*Data supplied:*
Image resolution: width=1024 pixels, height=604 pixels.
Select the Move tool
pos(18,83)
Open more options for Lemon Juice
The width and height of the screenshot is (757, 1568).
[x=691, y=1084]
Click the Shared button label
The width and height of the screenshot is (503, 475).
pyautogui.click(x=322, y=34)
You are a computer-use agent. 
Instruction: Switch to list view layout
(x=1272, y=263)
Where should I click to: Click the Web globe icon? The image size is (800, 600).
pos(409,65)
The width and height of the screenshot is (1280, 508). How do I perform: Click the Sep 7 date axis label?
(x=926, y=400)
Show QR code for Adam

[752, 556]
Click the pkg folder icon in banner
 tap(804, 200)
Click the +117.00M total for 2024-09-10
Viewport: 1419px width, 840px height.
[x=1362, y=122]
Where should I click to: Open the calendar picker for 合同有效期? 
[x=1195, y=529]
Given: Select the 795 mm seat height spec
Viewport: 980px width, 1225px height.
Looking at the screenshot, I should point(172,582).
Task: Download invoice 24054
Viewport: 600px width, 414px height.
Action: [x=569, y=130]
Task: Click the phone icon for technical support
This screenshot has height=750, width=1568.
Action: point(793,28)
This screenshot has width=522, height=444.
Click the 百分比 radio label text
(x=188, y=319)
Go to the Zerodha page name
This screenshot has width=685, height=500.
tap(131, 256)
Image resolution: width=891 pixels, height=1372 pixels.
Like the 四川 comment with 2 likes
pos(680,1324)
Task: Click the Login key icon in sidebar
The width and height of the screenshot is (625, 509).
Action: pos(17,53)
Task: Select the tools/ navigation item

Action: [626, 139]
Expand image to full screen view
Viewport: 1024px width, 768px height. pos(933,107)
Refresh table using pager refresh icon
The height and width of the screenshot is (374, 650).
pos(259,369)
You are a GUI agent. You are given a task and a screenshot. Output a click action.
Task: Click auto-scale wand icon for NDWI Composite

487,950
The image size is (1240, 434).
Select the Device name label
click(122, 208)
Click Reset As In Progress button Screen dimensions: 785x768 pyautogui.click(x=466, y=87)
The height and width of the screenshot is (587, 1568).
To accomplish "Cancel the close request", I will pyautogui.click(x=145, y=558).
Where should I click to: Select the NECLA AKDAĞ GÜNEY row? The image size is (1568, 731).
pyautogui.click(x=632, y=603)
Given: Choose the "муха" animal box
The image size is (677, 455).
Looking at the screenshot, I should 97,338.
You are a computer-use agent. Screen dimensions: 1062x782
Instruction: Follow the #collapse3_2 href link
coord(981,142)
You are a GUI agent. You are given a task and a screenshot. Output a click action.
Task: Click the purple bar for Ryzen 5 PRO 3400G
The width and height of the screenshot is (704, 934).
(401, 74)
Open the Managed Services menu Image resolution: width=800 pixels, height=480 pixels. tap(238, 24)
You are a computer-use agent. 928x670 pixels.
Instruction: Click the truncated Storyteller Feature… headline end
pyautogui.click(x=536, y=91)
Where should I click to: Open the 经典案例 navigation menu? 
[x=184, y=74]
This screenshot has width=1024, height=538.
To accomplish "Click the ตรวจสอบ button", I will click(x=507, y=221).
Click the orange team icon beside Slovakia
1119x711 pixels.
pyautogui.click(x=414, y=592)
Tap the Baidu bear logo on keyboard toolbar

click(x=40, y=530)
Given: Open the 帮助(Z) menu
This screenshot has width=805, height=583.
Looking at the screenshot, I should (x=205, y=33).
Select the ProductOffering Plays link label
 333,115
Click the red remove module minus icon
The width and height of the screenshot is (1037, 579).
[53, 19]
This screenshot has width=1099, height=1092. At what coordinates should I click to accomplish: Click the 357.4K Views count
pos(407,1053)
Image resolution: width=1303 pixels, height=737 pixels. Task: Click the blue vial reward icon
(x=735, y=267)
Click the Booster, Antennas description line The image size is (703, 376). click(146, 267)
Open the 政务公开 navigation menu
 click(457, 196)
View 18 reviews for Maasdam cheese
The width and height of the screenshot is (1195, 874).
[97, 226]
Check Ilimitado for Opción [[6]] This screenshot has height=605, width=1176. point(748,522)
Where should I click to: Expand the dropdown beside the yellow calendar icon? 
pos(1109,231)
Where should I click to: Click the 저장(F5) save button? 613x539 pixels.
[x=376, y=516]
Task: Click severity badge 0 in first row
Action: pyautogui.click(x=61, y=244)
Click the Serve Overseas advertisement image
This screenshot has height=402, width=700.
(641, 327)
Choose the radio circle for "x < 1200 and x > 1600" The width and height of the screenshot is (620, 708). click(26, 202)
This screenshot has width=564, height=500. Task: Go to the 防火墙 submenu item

*What to do:* The expected output is the run of lines from the one holding "Open the Managed" to the last line of the entries above, each reproduced character for character.

*Response:*
Open the Managed Services menu Image resolution: width=800 pixels, height=480 pixels. tap(238, 24)
You are a computer-use agent. 928x670 pixels.
Instruction: Click the truncated Storyteller Feature… headline end
pyautogui.click(x=536, y=91)
Where should I click to: Open the 经典案例 navigation menu? 
[x=184, y=74]
This screenshot has width=1024, height=538.
To accomplish "Click the ตรวจสอบ button", I will click(x=507, y=221).
Click the orange team icon beside Slovakia
1119x711 pixels.
pyautogui.click(x=414, y=592)
Tap the Baidu bear logo on keyboard toolbar

click(x=40, y=530)
Given: Open the 帮助(Z) menu
This screenshot has width=805, height=583.
Looking at the screenshot, I should (x=205, y=33).
Select the ProductOffering Plays link label
 333,115
Click the red remove module minus icon
The width and height of the screenshot is (1037, 579).
[53, 19]
This screenshot has width=1099, height=1092. At what coordinates should I click to accomplish: Click the 357.4K Views count
pos(407,1053)
Image resolution: width=1303 pixels, height=737 pixels. Task: Click the blue vial reward icon
(x=735, y=267)
Click the Booster, Antennas description line The image size is (703, 376). click(146, 267)
Open the 政务公开 navigation menu
 click(457, 196)
View 18 reviews for Maasdam cheese
The width and height of the screenshot is (1195, 874).
[97, 226]
Check Ilimitado for Opción [[6]] This screenshot has height=605, width=1176. point(748,522)
Where should I click to: Expand the dropdown beside the yellow calendar icon? 
pos(1109,231)
Where should I click to: Click the 저장(F5) save button? 613x539 pixels.
[x=376, y=516]
Task: Click severity badge 0 in first row
Action: pyautogui.click(x=61, y=244)
Click the Serve Overseas advertisement image
This screenshot has height=402, width=700.
(641, 327)
Choose the radio circle for "x < 1200 and x > 1600" The width and height of the screenshot is (620, 708). click(26, 202)
This screenshot has width=564, height=500. Task: Go to the 防火墙 submenu item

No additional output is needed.